# Task description
Can you rewrite the records from the line with "Identify the location" through the end, with "image size" changed to "screenshot size" and nothing else altered, leaving out the pictures?

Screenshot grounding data
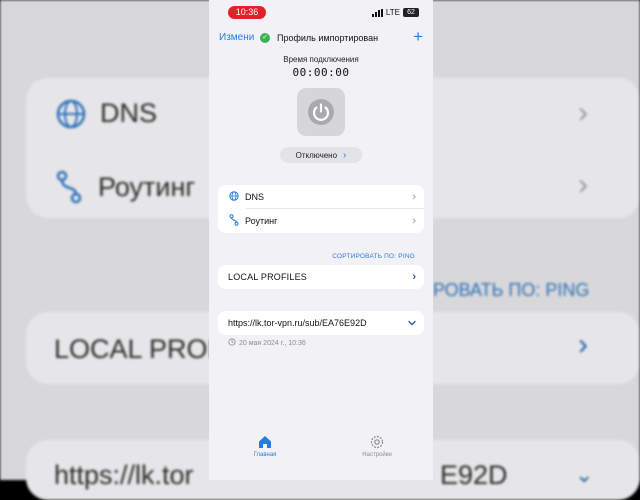 The width and height of the screenshot is (640, 500). What do you see at coordinates (584, 474) in the screenshot?
I see `bg-chevron-down-icon: ⌄` at bounding box center [584, 474].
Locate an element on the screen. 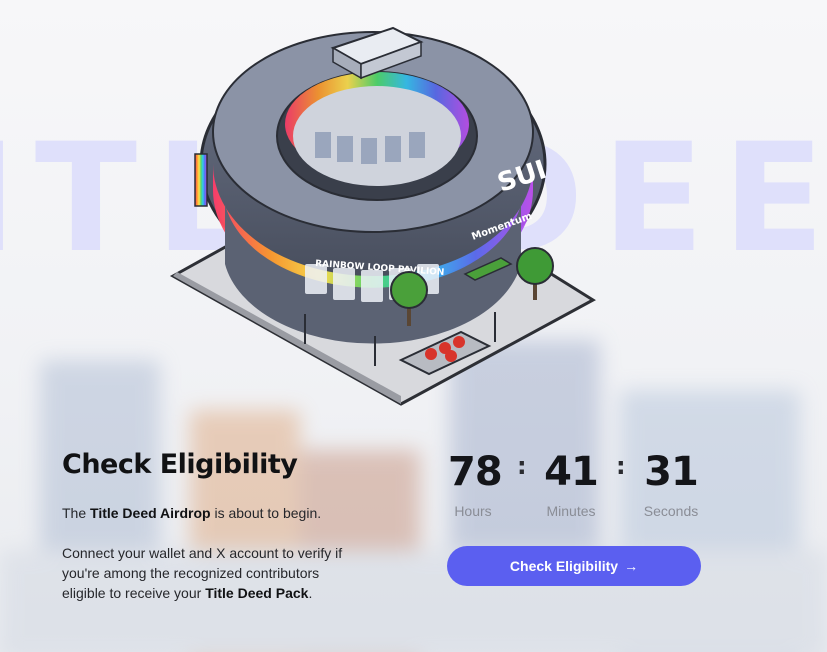 The width and height of the screenshot is (827, 652). countdown-seconds: 31 Seconds is located at coordinates (671, 482).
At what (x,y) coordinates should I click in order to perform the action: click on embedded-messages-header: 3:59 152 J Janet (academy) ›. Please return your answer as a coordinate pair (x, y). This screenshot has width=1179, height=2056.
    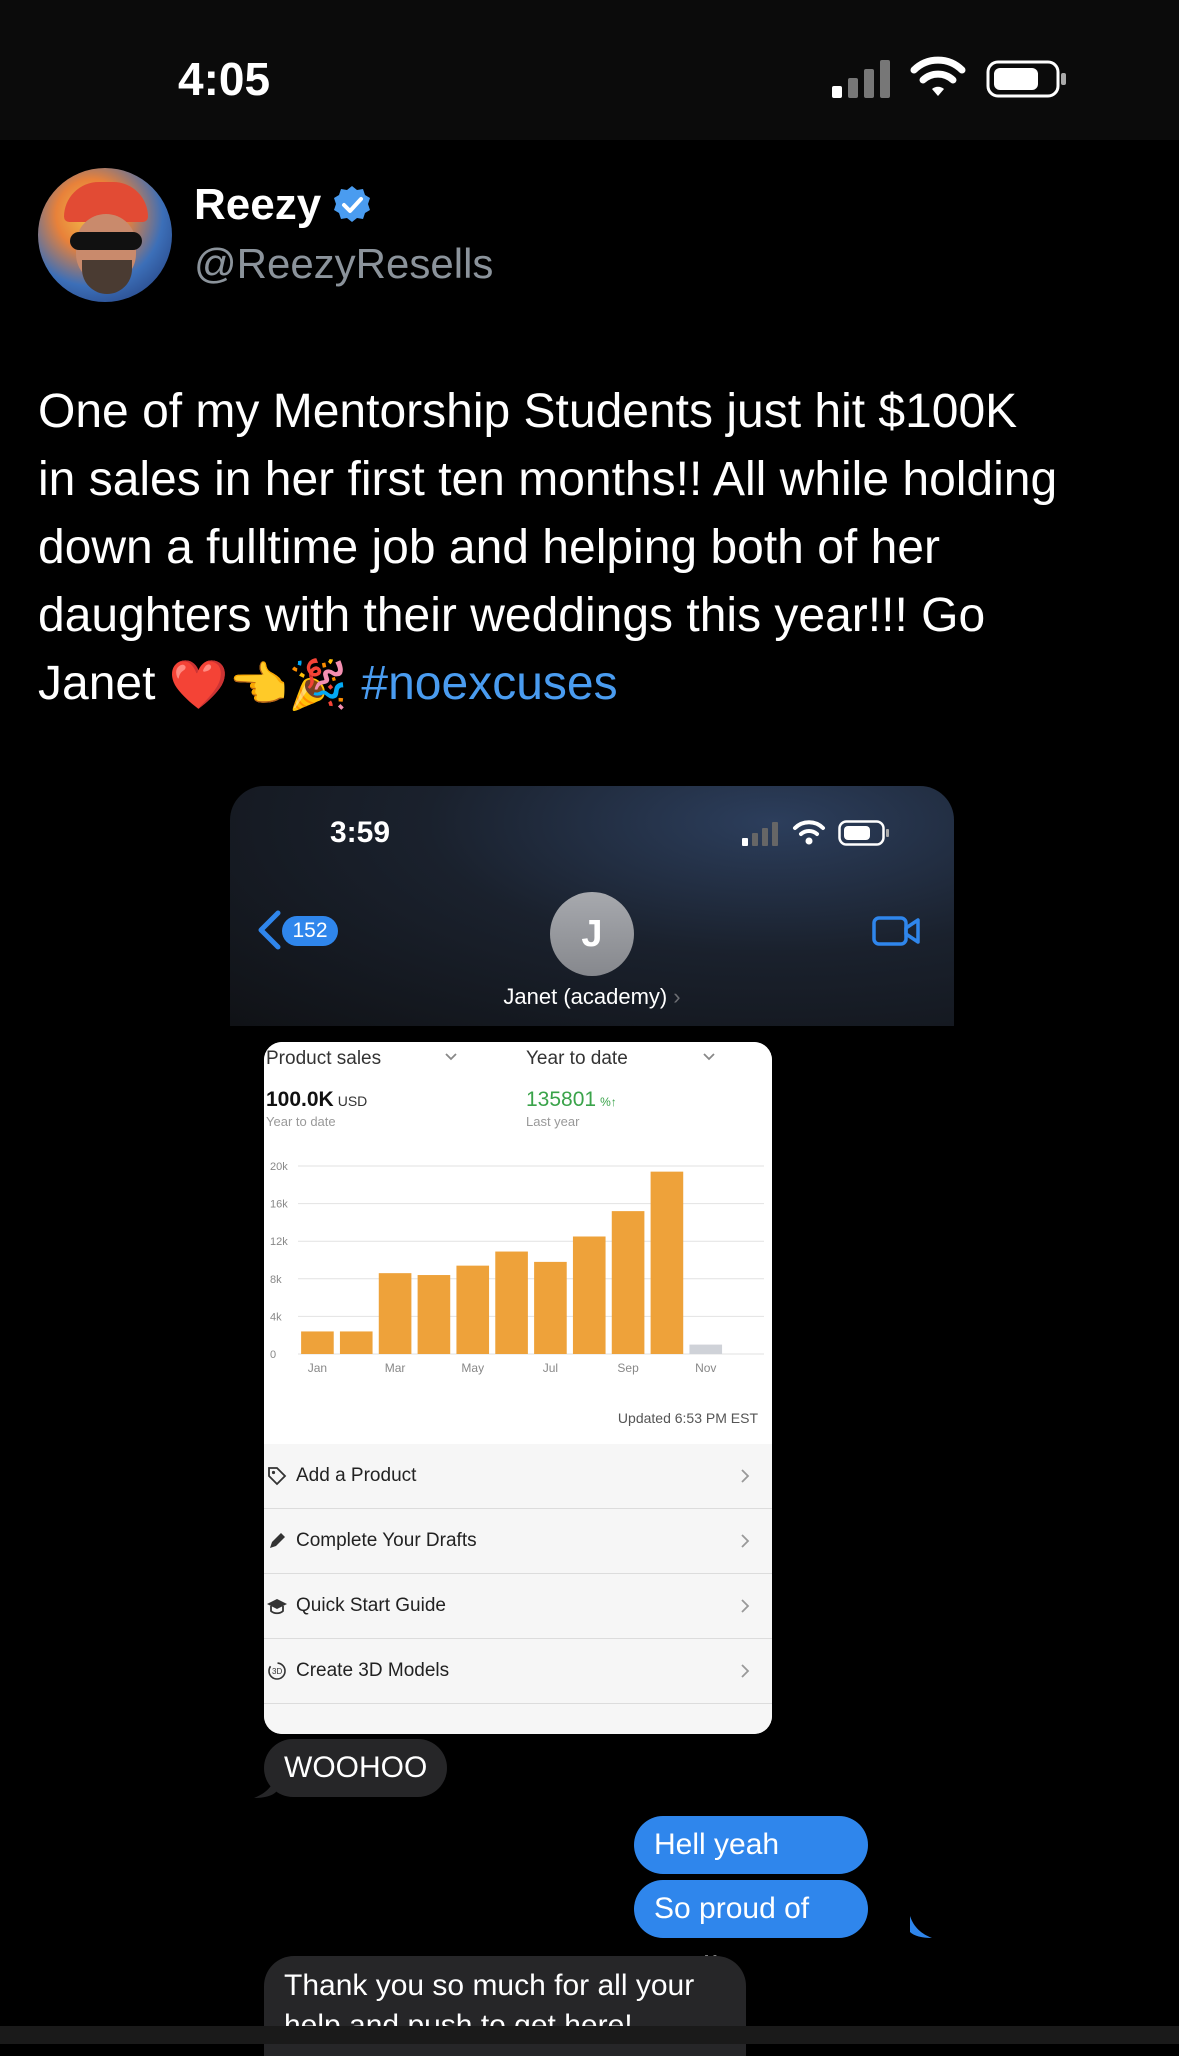
    Looking at the image, I should click on (592, 906).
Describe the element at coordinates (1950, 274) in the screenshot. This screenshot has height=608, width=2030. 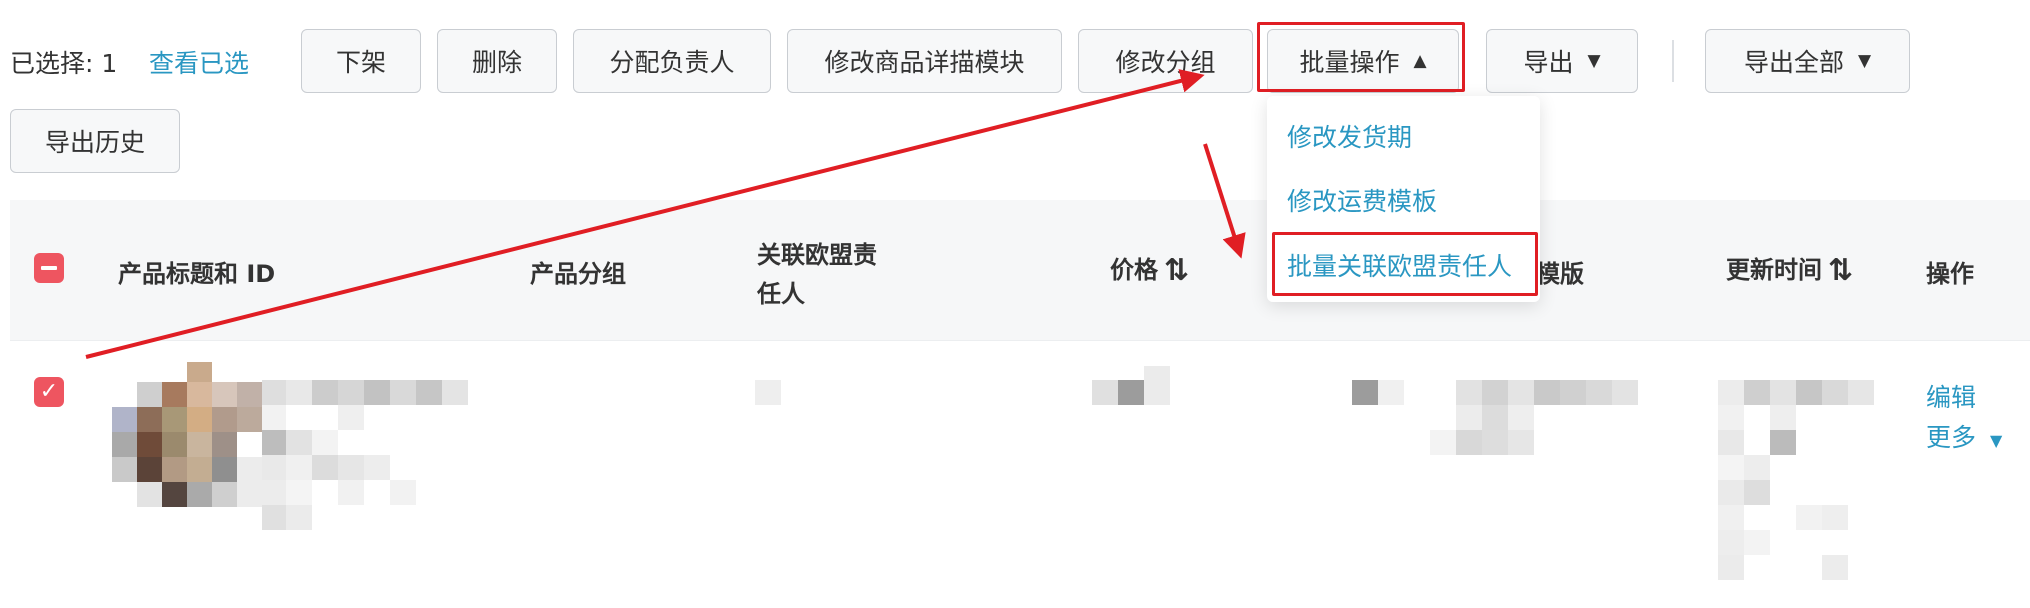
I see `col-header-actions: 操作` at that location.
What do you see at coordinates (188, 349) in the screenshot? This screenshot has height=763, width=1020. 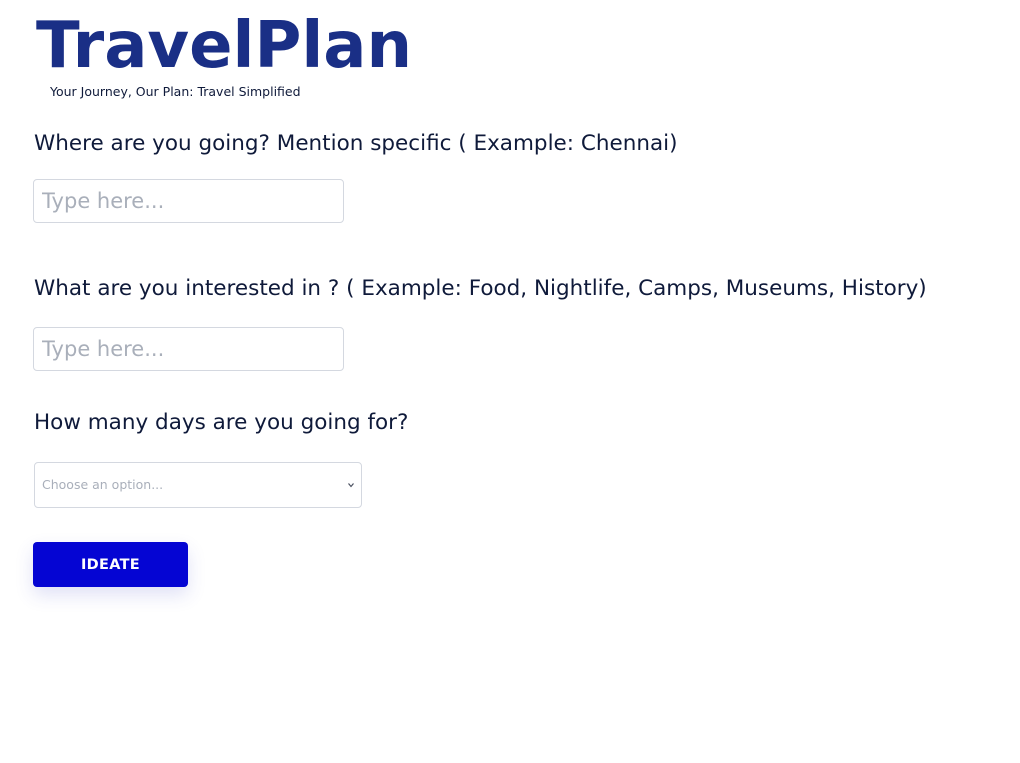 I see `interests-input` at bounding box center [188, 349].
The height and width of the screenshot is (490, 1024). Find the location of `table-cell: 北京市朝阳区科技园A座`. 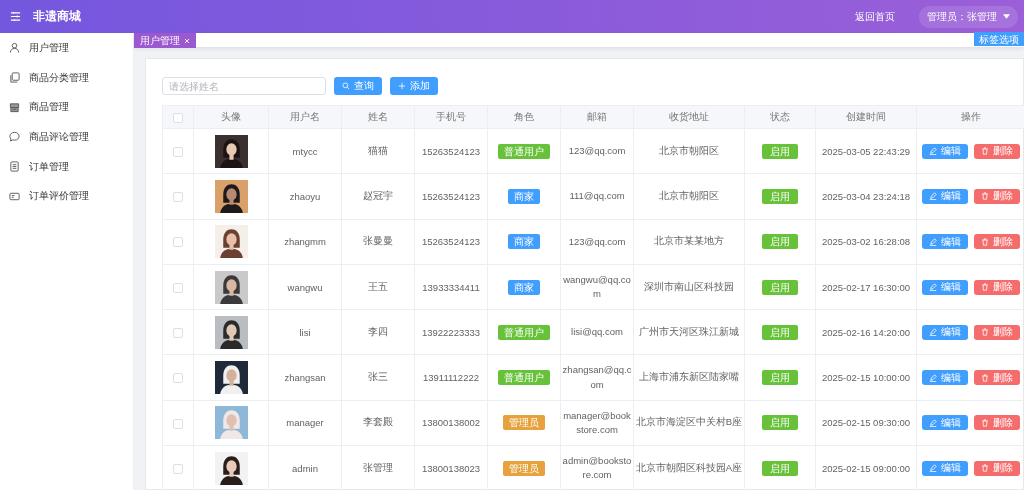

table-cell: 北京市朝阳区科技园A座 is located at coordinates (689, 468).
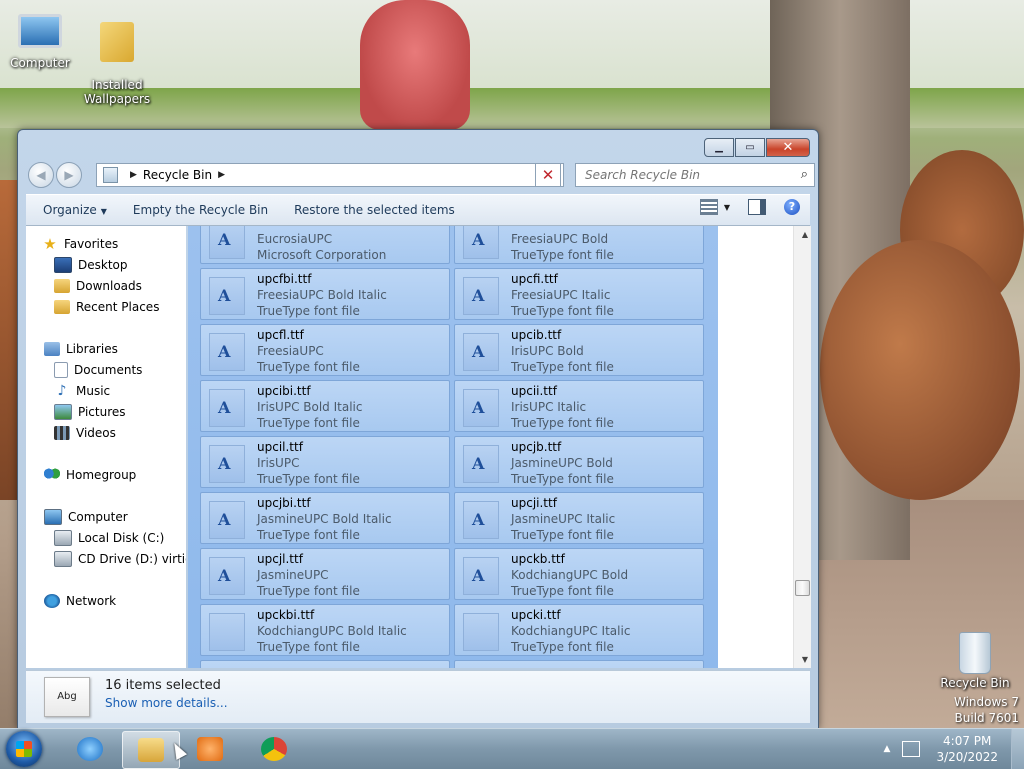  Describe the element at coordinates (708, 207) in the screenshot. I see `change-view-icon` at that location.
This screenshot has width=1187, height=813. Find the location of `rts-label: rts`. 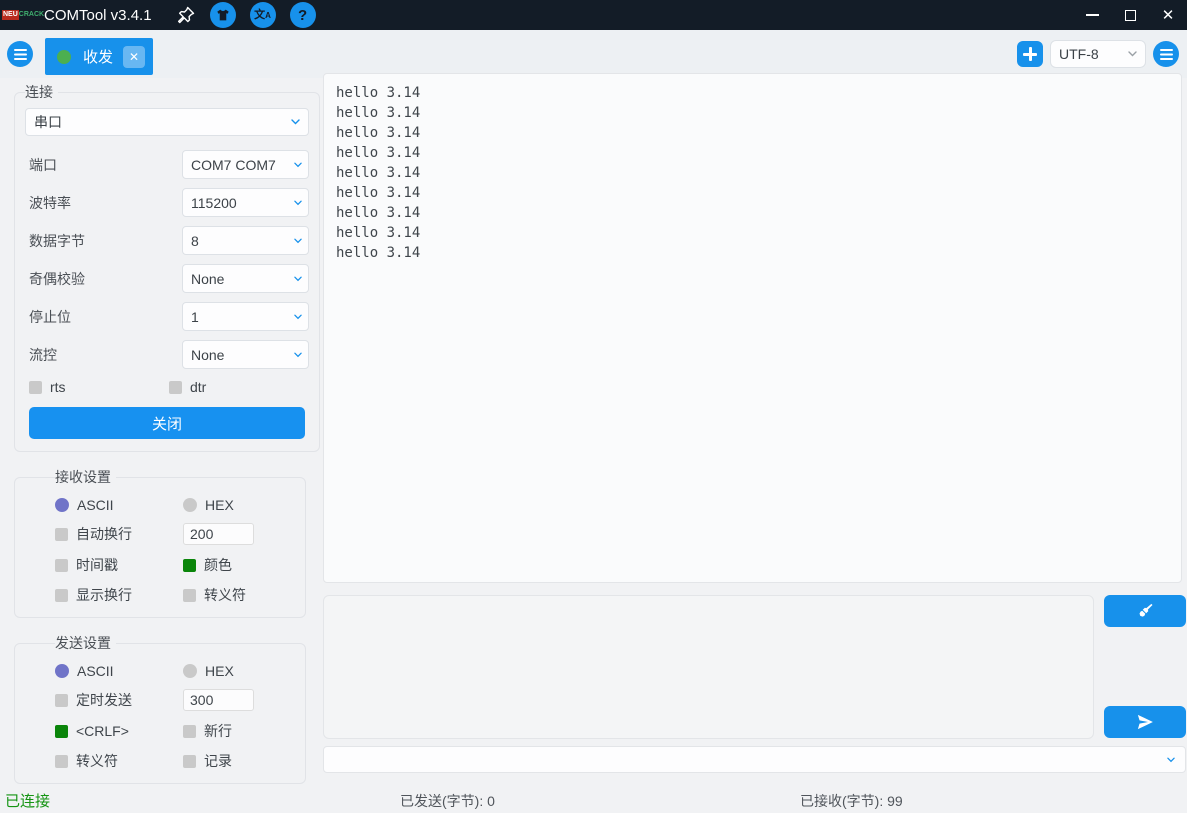

rts-label: rts is located at coordinates (58, 387).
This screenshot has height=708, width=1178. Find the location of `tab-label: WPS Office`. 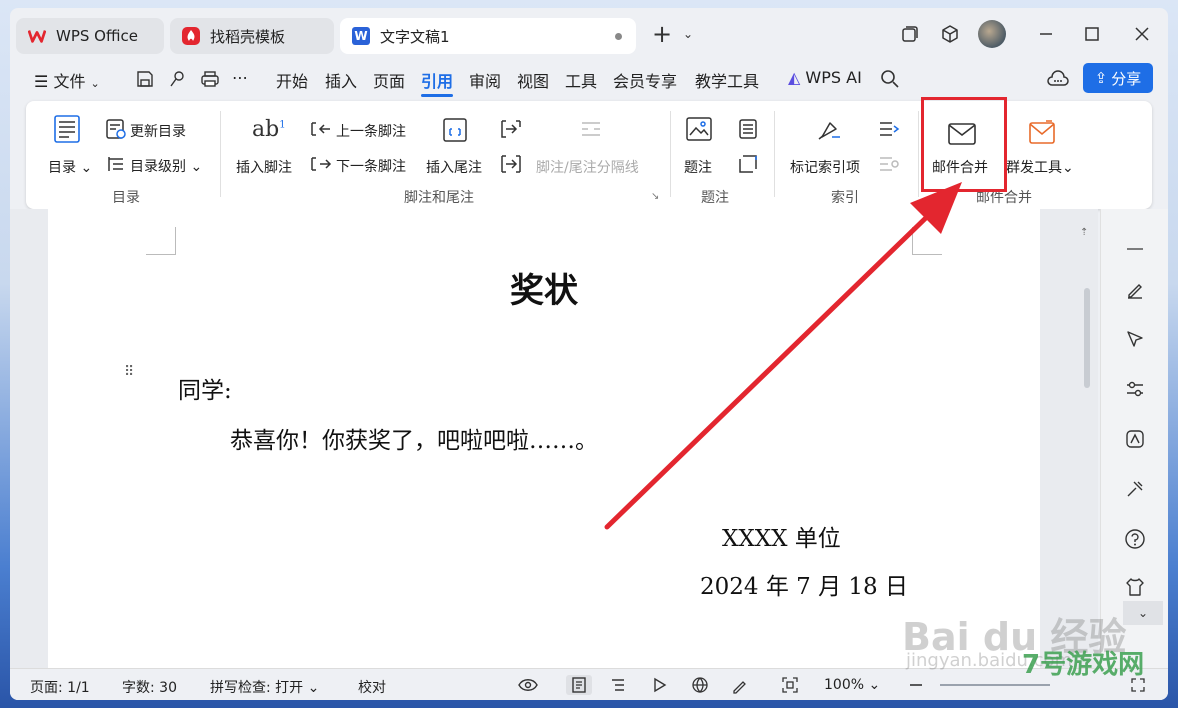

tab-label: WPS Office is located at coordinates (97, 36).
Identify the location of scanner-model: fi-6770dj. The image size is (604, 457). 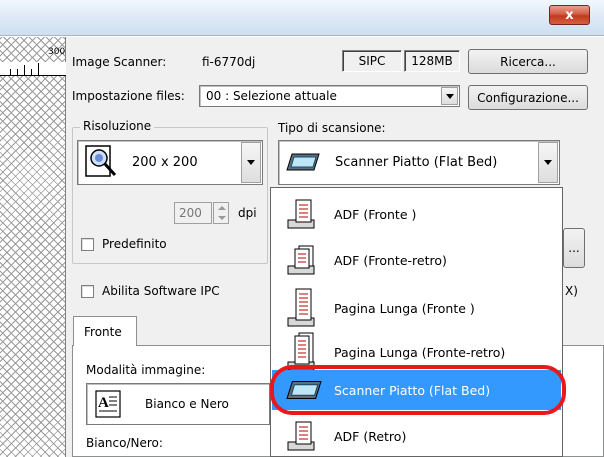
(229, 62).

# Output for this task
Identify the location of scanner-model: fi-6770dj. The screenshot size is (604, 457). 
(229, 62).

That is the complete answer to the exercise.